December 2020
tl;dr: Augment point cloud with semantic segmentation results
The paper proposes a general method to fuse image results with lidar point cloud. This leads to minimum change to existing lidar detection networks and gives decent boosts to performance.
Lidar and image are complementary: the point cloud provides accurate range view but with low resolution and texture info. The image has inherent depth ambiguity but offers fine-grained texture and color information. The addition of image info with lidar should boost lidar performance.
The paper has a nice summary of previous camera-lidar early fusion methods and why they do not work well.
- Perform semantic segmentation, and append the class channels to lidar point cloud (KITTI C=4, and nuScenes, C=11)

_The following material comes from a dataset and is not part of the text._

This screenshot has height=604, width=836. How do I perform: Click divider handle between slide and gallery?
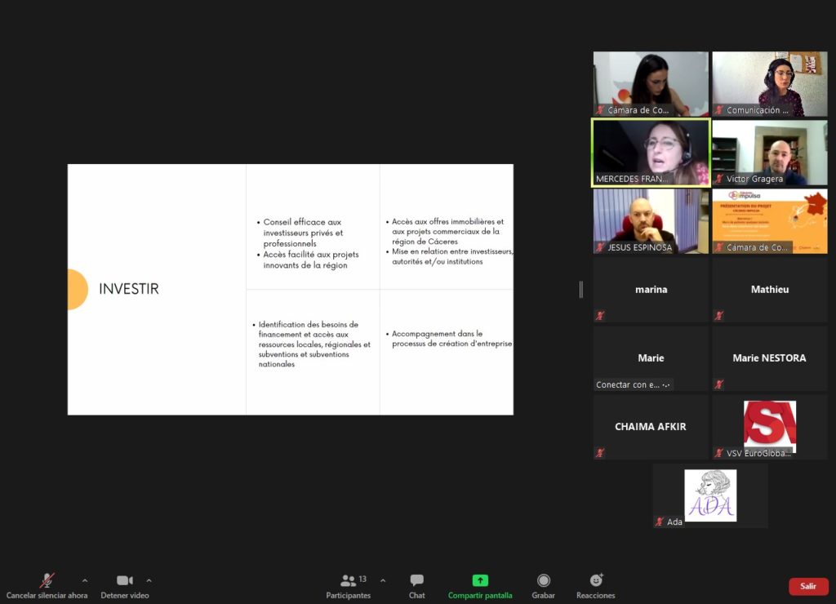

- The representation of semantic results (one-hot or soft scores) does not matter
- Pipelining helps PointPainting to be integrated in a realtime system. The temporal delay up to 1 frame does not matter. Lidar can use the semantic segmentation results from the previous frame without degradation in performance.
- Higher semantic segmentation quality (with lidar points inside 3D bbox as oracle) can improver performance.
- PointPillars + CBGS = PointPilars+, 10% higher mAP (30.5 --> 40.1)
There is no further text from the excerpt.